Saturday, January 4, 2014: 9:00 AM
Palladian Ballroom (Omni Shoreham)
Christopher Willoughby, Tulane University
This presentation argues for the reconsideration of the influence of Dr. Samuel Cartwright and his theories of racial medicine in antebellum southern medical culture.  In the last 50 years, when historians have mentioned the work of Cartwright, they have focused on his more clearly politicized medical theories like drapetomania (the “disease” that made slaves run away) and rascality (the “disease” that caused slaves to commit petty offenses like livestock theft).  The tendency to look at these concepts in isolation from Cartwright’s other medical writing has created a narrative of Cartwright as merely a regional eccentric with little interest in professional medicine, or that Cartwright’s sole literary goal was to oppress and denigrate African Americans.

However, this presentation argues that Cartwright was more than simply a popular, racist quack.  Instead, Cartwright and his work were much more formative for southern concepts of race because of the cultural legitimacy he garnered as a true believer in both his racism toward black people and the new techniques emerging in antebellum scientific medicine.  This presentation will look closely at Cartwright’s writing on major plantation diseases like cholera and dysentery, closely analyzing the distinct treatments he prescribed to the enslaved.  Likewise, it will consider Cartwright’s use of statistics to claim racial susceptibility or immunity to certain ailments like pneumonia.
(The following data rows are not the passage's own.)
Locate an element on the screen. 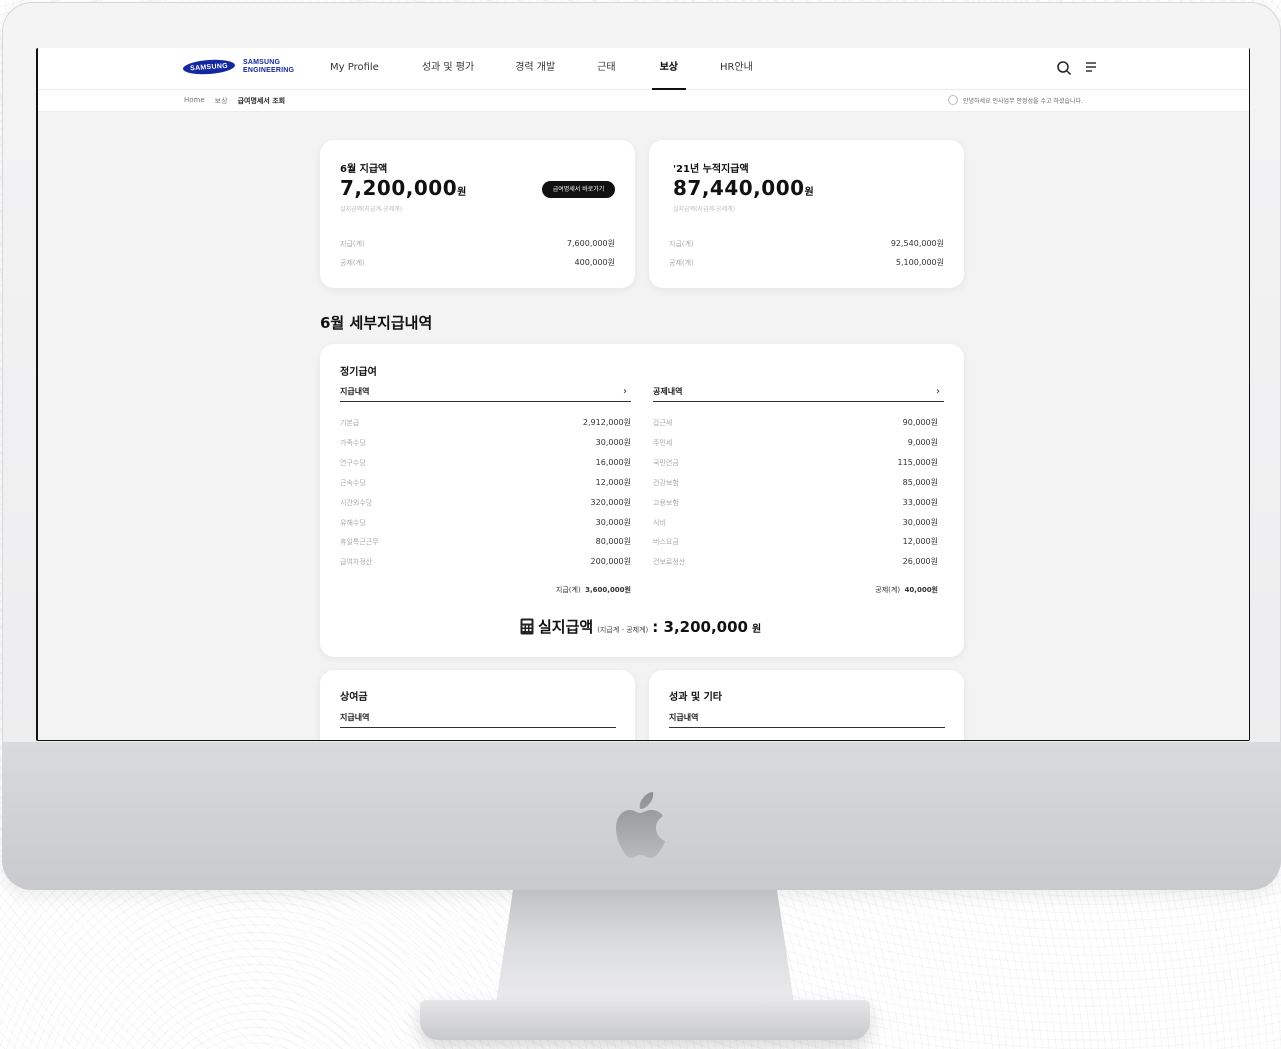 The width and height of the screenshot is (1281, 1049). samsung-engineering-logo: SAMSUNG SAMSUNG ENGINEERING is located at coordinates (238, 67). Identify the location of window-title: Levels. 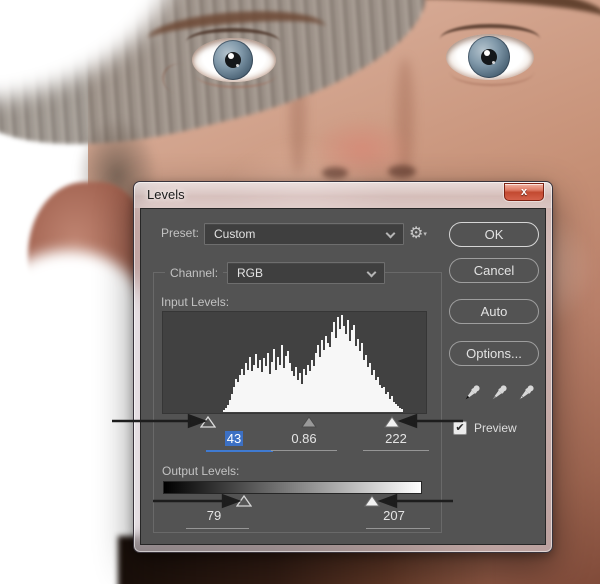
(166, 194).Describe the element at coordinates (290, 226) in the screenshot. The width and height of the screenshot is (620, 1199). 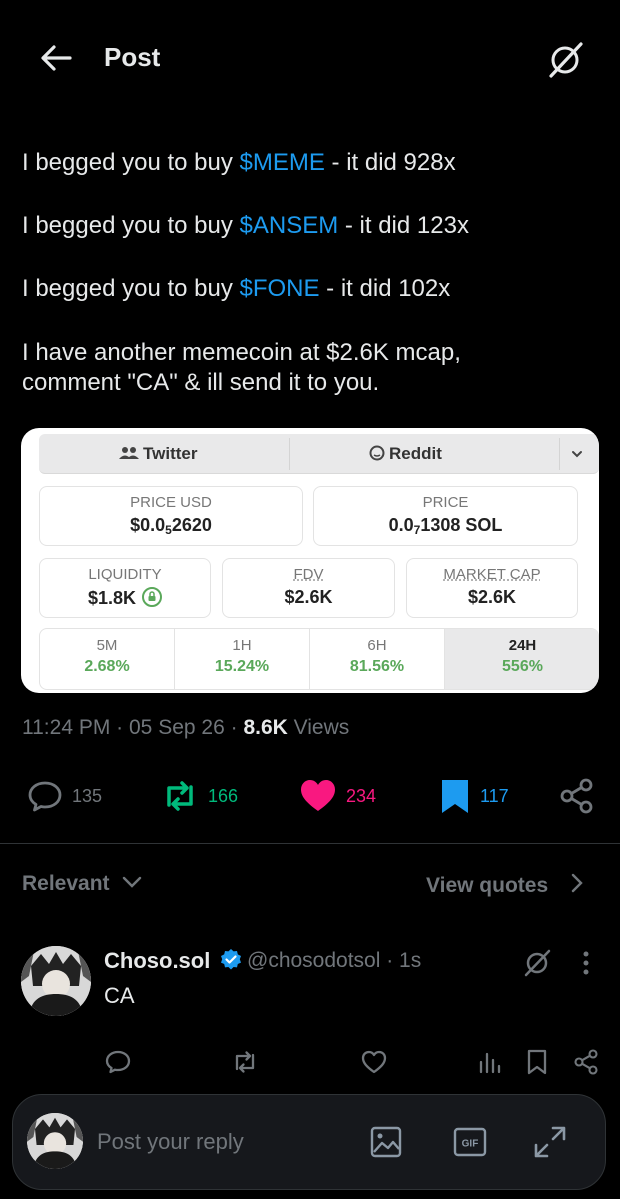
I see `ticker-link: $ANSEM` at that location.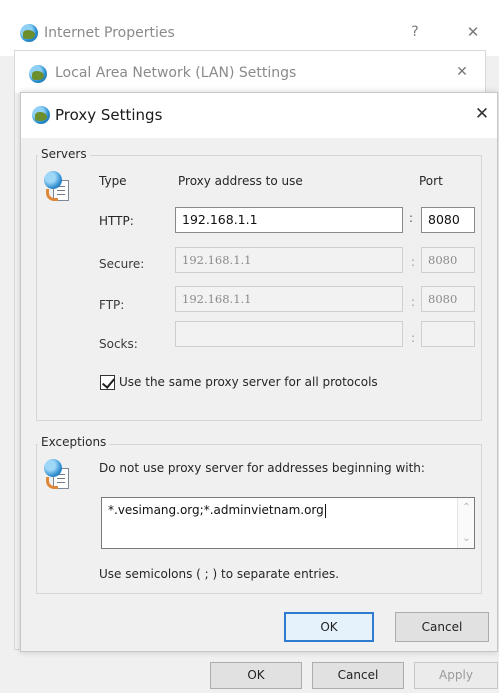 The width and height of the screenshot is (499, 693). I want to click on secure-label: Secure:, so click(122, 264). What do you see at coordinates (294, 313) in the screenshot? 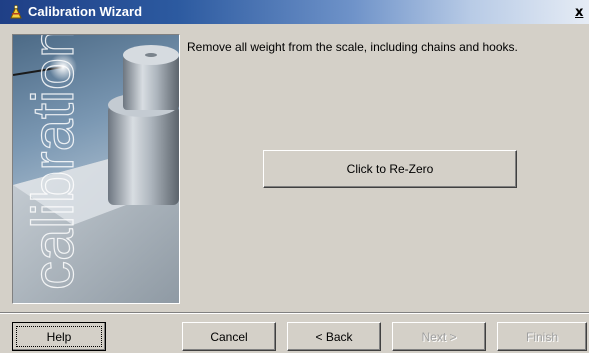
I see `button-separator` at bounding box center [294, 313].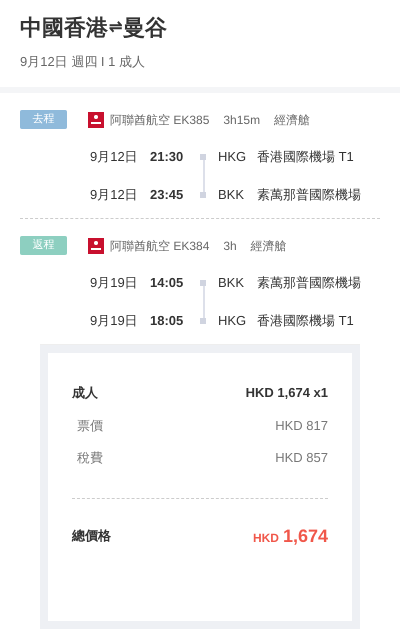 The height and width of the screenshot is (629, 400). What do you see at coordinates (145, 28) in the screenshot?
I see `destination-city: 曼谷` at bounding box center [145, 28].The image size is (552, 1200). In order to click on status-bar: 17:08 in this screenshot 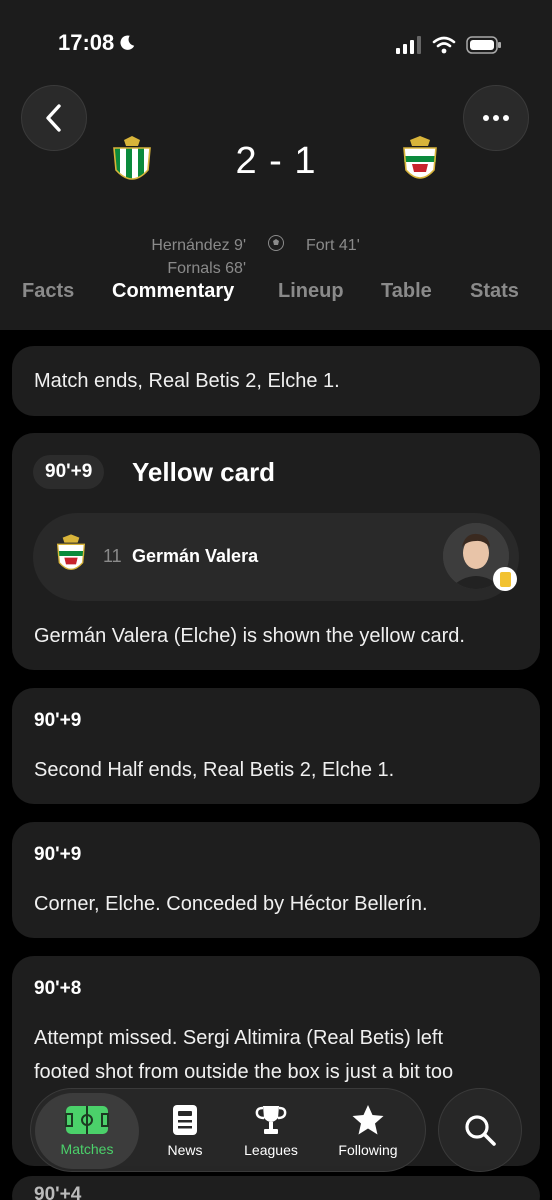, I will do `click(276, 45)`.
This reframing does not have the effect of legitimizing Cartwright’s work, but it seriously considers how he was perceived in the antebellum era.  It also will provide a context for discussing drapetomania as a part of a larger body of interlocking theories that bolster each other.  Instead of being purely on the periphery of antebellum medicine, Cartwright used the modern theories of pathological anatomy and statistical medicine as a way of re-enforcing narratives of benevolent white supremacy and framing slavery in terms of scientific progress.